What to work on -
Could you reproduce the data from its very first line through the line that contains "tap(113, 197)", including that line, leaving out the pictures?

Provided records -
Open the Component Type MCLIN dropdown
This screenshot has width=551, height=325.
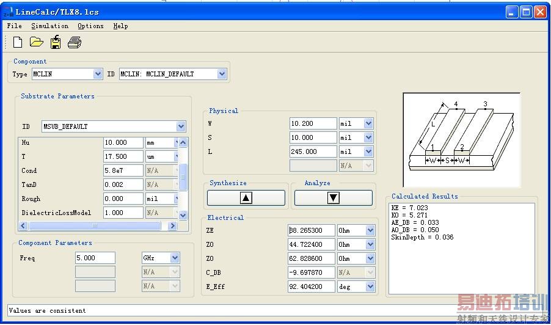pos(98,74)
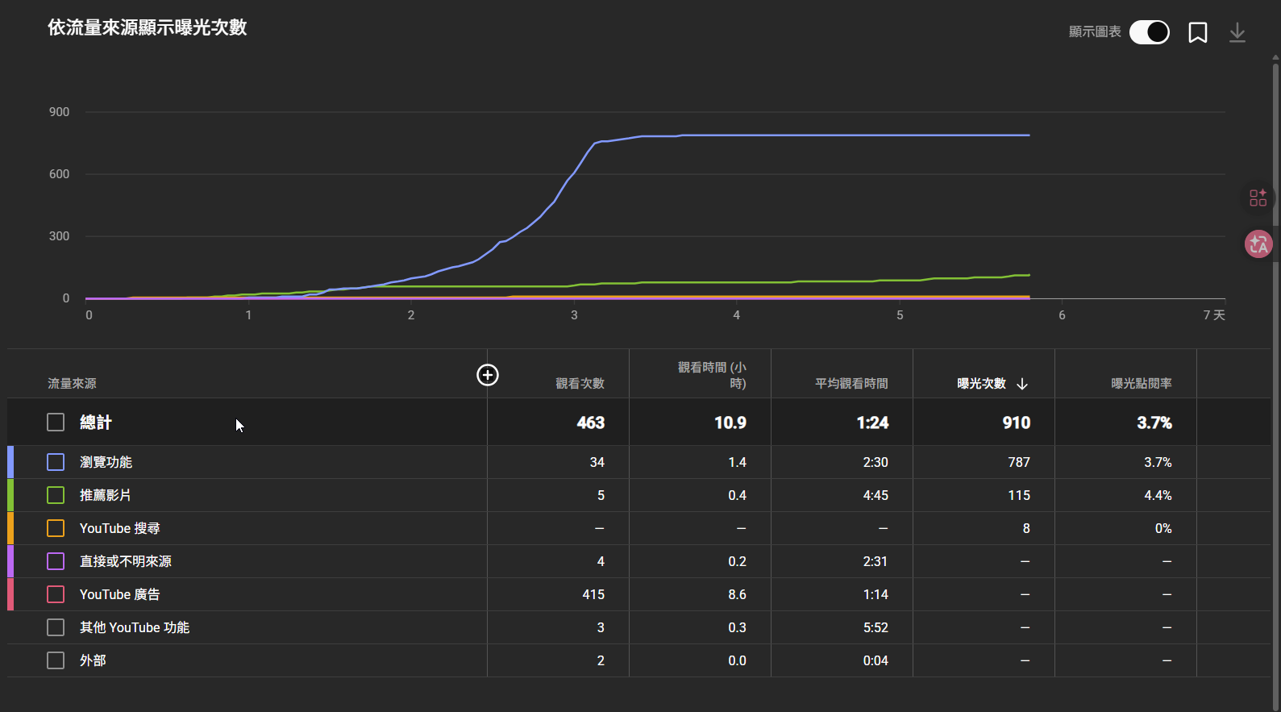Add a metric column with plus icon

tap(488, 375)
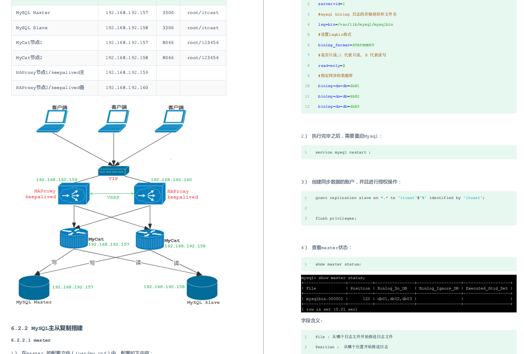Click the VRRP label between HAProxy nodes
524x354 pixels.
tap(113, 197)
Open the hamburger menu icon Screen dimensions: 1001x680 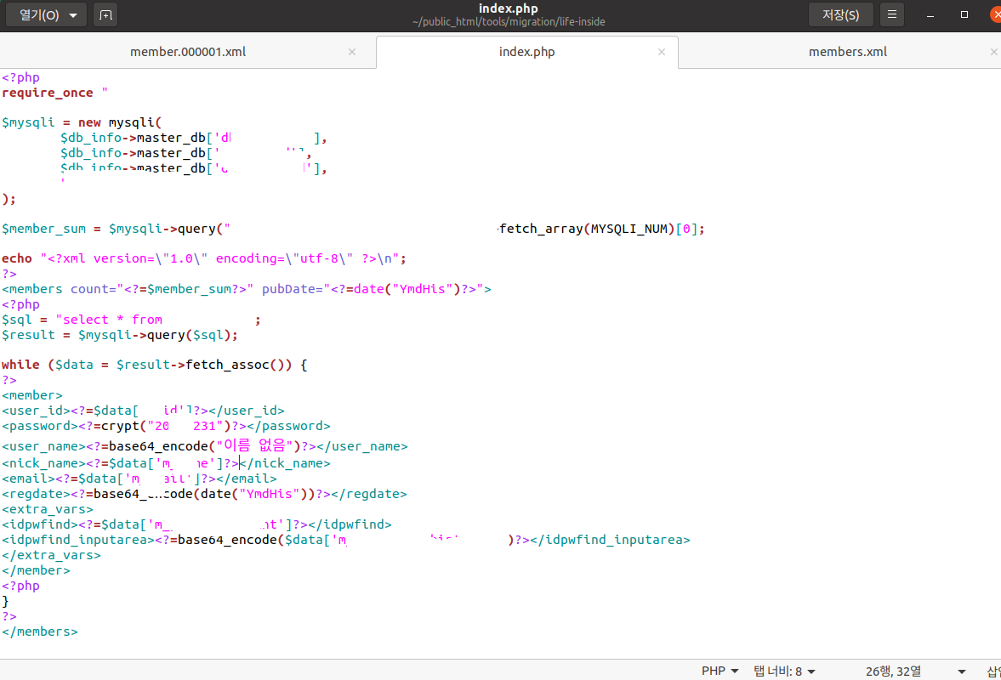point(892,14)
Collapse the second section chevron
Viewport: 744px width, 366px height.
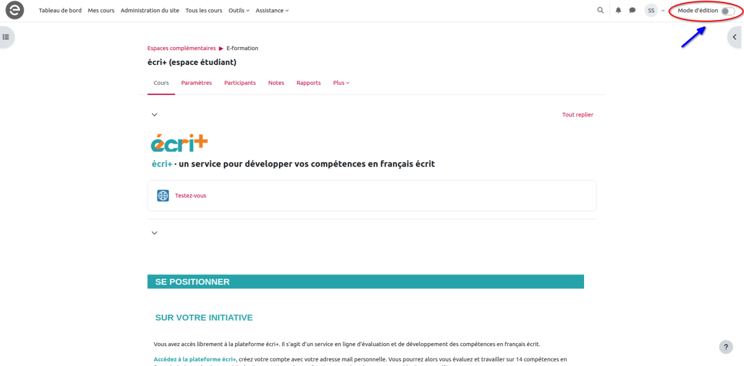[x=154, y=233]
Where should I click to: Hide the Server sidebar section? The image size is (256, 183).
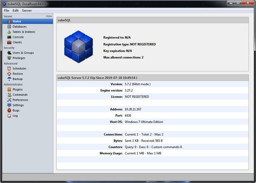click(49, 16)
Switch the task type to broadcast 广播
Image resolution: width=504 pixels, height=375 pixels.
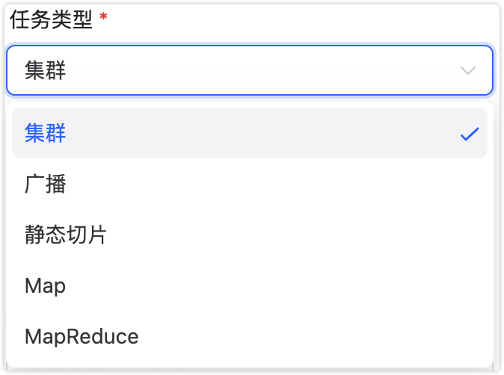click(x=46, y=185)
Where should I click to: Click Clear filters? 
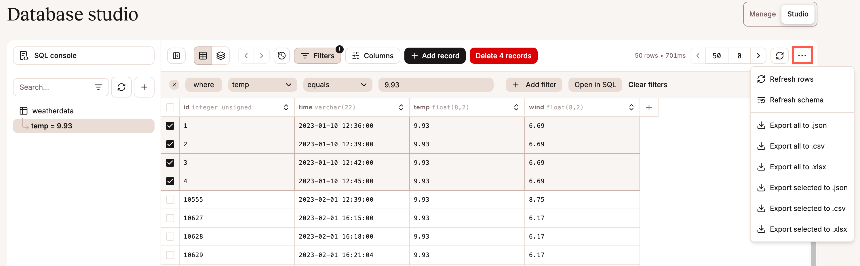click(648, 85)
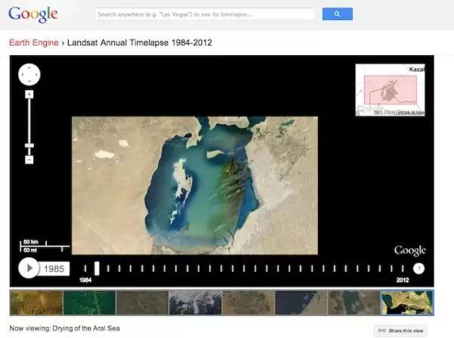Select the green second timelapse thumbnail
The width and height of the screenshot is (454, 338).
(89, 302)
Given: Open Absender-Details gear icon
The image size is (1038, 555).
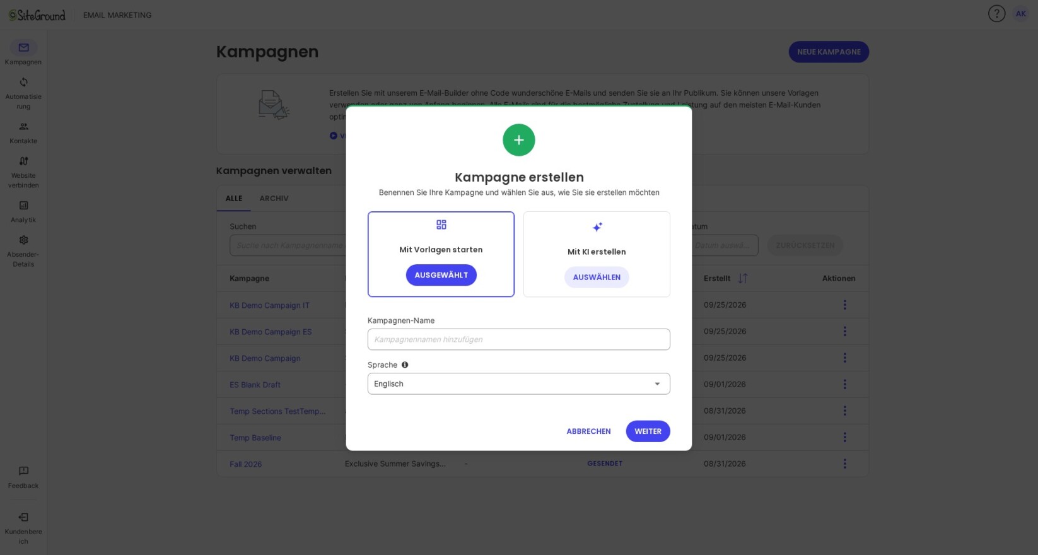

Response for this exercise -
Open the Component Type MCLIN dropdown
This screenshot has width=551, height=325.
pos(98,74)
Add a metric column with plus icon

tap(488, 375)
Click the VRRP label between HAProxy nodes
524x354 pixels.
tap(113, 197)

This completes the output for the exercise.